Tuesday, 02 January 2024 12:17 GMT

Silver Lake Nursing Home Explosion - 'Loud Kaboom' Rocks Medical Facility Police Label It 'Mass Casualty Incident'


(MENAFN- Live Mint) A thunderous explosion at a nursing home just outside Philadelphia collapsed part of the building and left people injured and possibly trapped inside, authorities said.

The explosion happened at Bristol Health & Rehab Center (Silver Lake Healthcare Center) in Bristol Township, just as a utility crew had been inside looking for a gas leak, although the cause of the explosion was unclear several hours later, as were the extent of the casualties.

A plume of black smoke rose from the nursing home, as emergency responders, fire trucks and ambulances from across the region rushed there, joined by earthmoving equipment.

Authorities said there were injuries, but had yet to say whether there were any fatalities.

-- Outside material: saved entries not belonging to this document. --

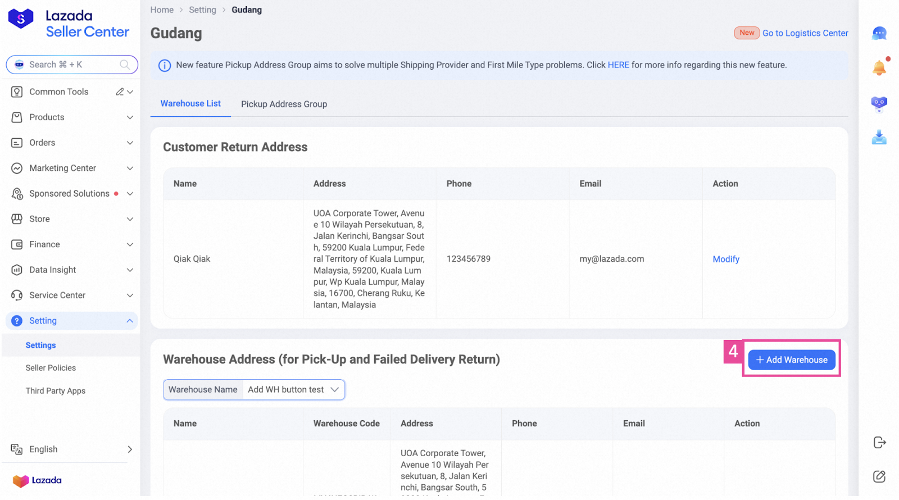Switch to Pickup Address Group tab
This screenshot has width=899, height=500.
(284, 104)
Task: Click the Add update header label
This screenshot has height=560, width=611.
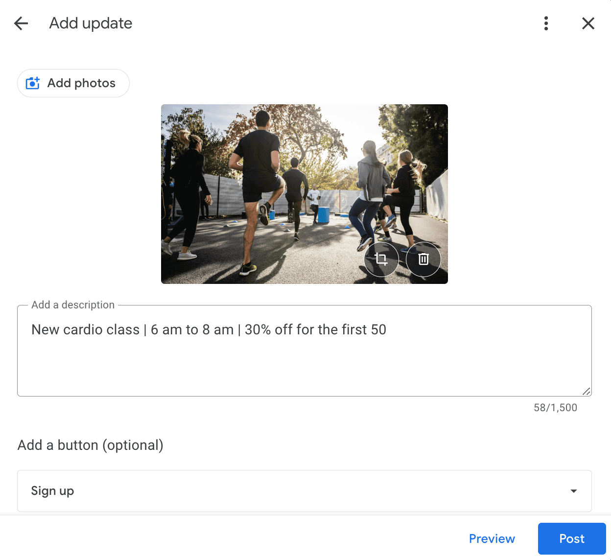Action: pos(91,23)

Police Lt. Sean Cosgrove said he didn't know if anyone was missing, and that residents had been evacuated by emergency responders, bystanders and staff.

“A lot of the details at this point are still unknown,” he told reporters at the scene.

Bucks County emergency management officials said they received the report of an explosion at approximately 2:17 p.m. and said a portion of the building was reported to have collapsed. Ruth Miller, a Pennsylvania Emergency Management Agency spokesperson, said her agency had been informed that people were trapped inside.

No official information on possible casualties was immediately available. Philadelphia television station WCAU, an NBC affiliate, reported there were multiple injuries.

The Bucks County emergency dispatch center received a report of an explosion with injuries at the Silver Lake Nursing Home in Bristol Township, about 21 miles northeast of Philadelphia, ⁠shortly after 2 p.m. EST, a county spokesperson said.

"A ⁠portion of the building is reported to have collapsed," the spokesperson, Jim O'Malley, said in an ⁠email message, adding that emergency personnel from numerous agencies were dispatched.

A front-facing side of the structure appeared to have been blasted away from the inside, but the majority of ‍the facility ‌remained standing, though most of its windows were shattered, according to a Reuters photographer on the scene.

The precise number of patients ​and staff inside at the time was not immediately known. The nursing home is certified for up to 174 beds, according to an official Medicare provider site.

More than 50 patients, ranging in age from 50 to 95, are typically in the building at any one time, WCAU-TV reported, citing a nurse employed by the facility who arrived on the scene after the blast.

An unspecified number of patients were evacuated from the building afterward by firefighters, police, emergency medical personnel, bystanders and staff, Lieutenant Sean Cosgrove of the Bristol Township Police Department said ​in ⁠an interview with local online news platform LevittownNow.

Willie Tye, who lives about a block away, said he was sitting at home watching a basketball game on TV when he heard a“loud kaboom.”

“I thought an airplane or something came and fell on my house," Tye said.

He got up to go look and saw“fire everywhere” and people escaping the building. The explosion looked like it happened in the kitchen area of the nursing home, he said. Tye said some of the people who live or work there didn't make it out.

“Just got to keep praying for them,” Tye said.

The cause of the explosion was unclear.

The local gas utility, PECO, said its crews had responded to reports of a gas odor at the nursing home shortly after 2 p.m.

“While crews were on site, an explosion occurred at the facility. PECO crews shut off natural gas and electric service to the facility to ensure the safety of first responders and local residents,” the utility said in a statement.

Nils Hagen-Frederiksen, press secretary at the Pennsylvania Public Utility Commission, said investigators from the safety division were headed to the scene.

Hagen-Frederiksen said first responders and emergency management officials were describing it as a gas explosion, but that won't be confirmed until his agency can examine the scene up close.

Musuline Watson, who said she was a certified nursing assistant the facility, told WPVI-TV/ABC 6 that, over the weekend, she and others there smelled gas, but“there was no heat in the room, so we didn't take it to be anything.”

The nursing home is about 20 miles (32 kilometers) northeast of Philadelphia. Its owner, Saber Healthcare Group, said it was working with local emergency authorities. The facility had been known until recently as Silver Lake Healthcare Center.

Jim Morgan, president of the Bristol Township School Board, said district buses would take people from the nursing home to a reunification center at Truman High School. He said officials were working on setting up beds and providing water and other needs to residents.

“This is just something that is sad for everybody and the families and the workers that are there,” Davis said.

According to Medicare, the 174-bed facility underwent a standard fire safety inspection in September 2024, during which no citations were issued. But Medicare's overall rating of the facility is listed as“much below average,” with poor ratings for health inspections in particular.